Действительно, присвоив себе статут «настоящих ученых» группа Гельфанда только перстами не указывала на тех, кого надо немедленно ЛИКВИДИРОВАТЬ.
Собственно с этой «ликвидации РАН» все и началось…
Так что у всех не такая коротая память, чтобы не помнить, «кто бегал и разливал бензин» вокруг РАН.
Ну, а запалили его другие, это тоже правда…
Но ответственности с «подливальщиков масла в огонь» и бензораспрыскивателей это не снимает. Тем более, что кликушество и камлание о необходимости «очистить стадо» от «паршивых» ученых ни вчера, ни позавчера группа Гельфанда не переставала трубить.
Другими словами , доказать задним числом, что в их планах не было «умысла на поджег» уже не удастся.
Был умысел.
Так что Гельфанд никакой не «нейтральный» аналитик, он прямой соучастник подготовки планов и схем атаки на РАН. Заказчик этого геростратова действа.
А то что кое-что пошло не так, как хотелось, это уже детали. На войне всегда так происходит…
Георгий,
Вы знаете значение слова «тотальный»?
Конечно, Гельфанд во всем виноват и корпус экспертов, а более всего диссернет. Какие сомнения. Это же наука. Тут главное не высовываться!
Алексей,
Спасибо за вопрос.
Тотальный в обсуждаемом контексте для меня означает «незнающий исключений».
Если Вы приведете мне хоть один пример, когда известные представители корпуса «икспертов» с похвальбой отзывалисть бы хоть об одном из доставшихся нам в наследство советских научных институтов, то я сниму шляпу и возьму слова о тотальности обратно.
Но этого нет.
Что они нам говорят о КГНТ, о системе физтеха? Они, по самые уши сидящие в структурах типа СКОЛКОВО, поносят всех, кто продолжает искать пути и способы адекватного актуальным рискам поведения ученых в сложившихся обстоятельствах.
Повторяю, реальным наиболее вероятным рискам.
Выдающийся человек И.М. Гельфанд говаривал ученикам и коллегам:» Наша задача не менять систему, а помогать конкретным людям».
В этом смысле внук пошел другим путем, он ищет пути радикально поменять систему.

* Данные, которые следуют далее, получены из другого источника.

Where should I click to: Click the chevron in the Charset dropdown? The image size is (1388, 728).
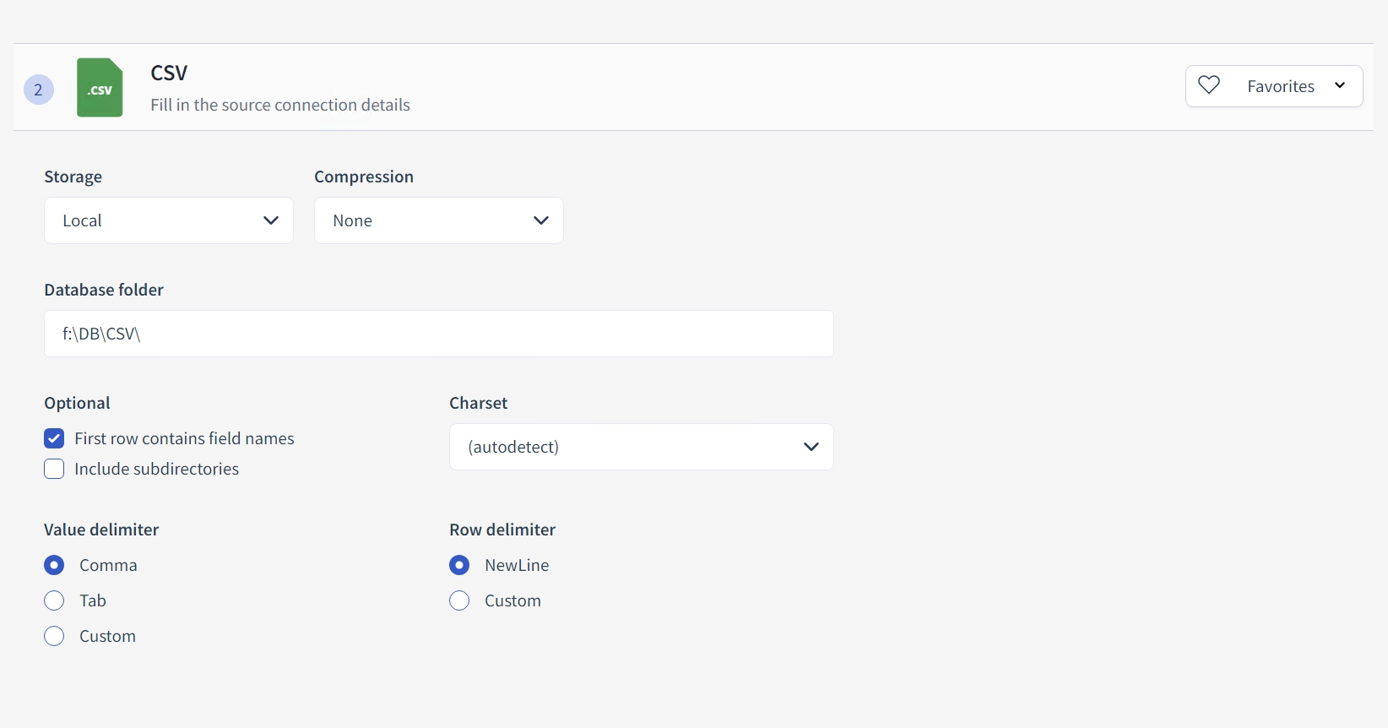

Более того, дает понять окружающим, что знает, как и что надо делать.
Однако, ситуация только ухудшается.
Мы видим, как бюрократы и чиновники всех уровней набирают очки в играх с нашими по их словам «полезными идиотами», дающими им свяческие советы, как лучше и эффективнее разрушать «старые научные структуры». Отжившие якобы свое.
Подыгрывая насильникам «научные иксперты» пытаются при этом невинность соблюсти.
Очевидно, однако, что с «невинностью» все плохо.
Надо быль или очень инфантильным, или легкомысленным и наивным, чтобы поверить в отсутствие «причинно-следственных связей» между активностью «икспертов» и атакой на РАН.
Простите, Алексей, не ответил на Ваше замечание «конечно, Гельфанд во всем виноват…»
Мой тезис другой. Ни он сам, никто другой не сможет доказать что долговременная критика со стороны его самого и его сторонников не легла на сердце проектировщикам и исполнителям спецоперации по ликвидации РАН.
Справедливости ради, стоит заметить, что Гельфанд действительно был активным сторонником министра Ливанова(руками которого и была проведена реформа). До самой «реформы» РАН, Гельфанд активно поддерживал Ливанова, и даже защищал его от нападок «консерваторов»(может помните, было такое письмо с требованием отставки Ливанова). И поддержка Ливанова как раз была связанна с деятельностью Диссернета(то самое антиливановское письмо Гельфанд связывал с активностью «плагиаторов»). Более того, Гельфанд был и активным сторонником реформ РАН и отечественной науки в целом и даже высказывал свои предложения по этому поводу. Правда реальная «реформа» пошла никак не учитывая мнение Гельфанда, каких либо советов при минобре, и вообще научного сообщества. И Гельфанду очень не понравилась. Помню он тоже стоял в тех пикетах против реформы РАН и активно агитировал их посещать :)
В отличие от того же Северинова, который продолжал поддерживать «реформу» вне зависимости от формы и результатов её проведения — уж очень он обиделся на академиков, которые когда то не поддержали его грант, по одной из программ президума РАН;)
Пруфы не сложно найти в том же ТрВ, полит.ру и еще паре интернет изданий.
Уважаемый y.v.,
Вероятно Вы правы если не по всем затрагиваемым вопросам, так по большинству из них.
Да, поддерживал, да, участвовал. Зато потом вместе со всеми стоял. Был против.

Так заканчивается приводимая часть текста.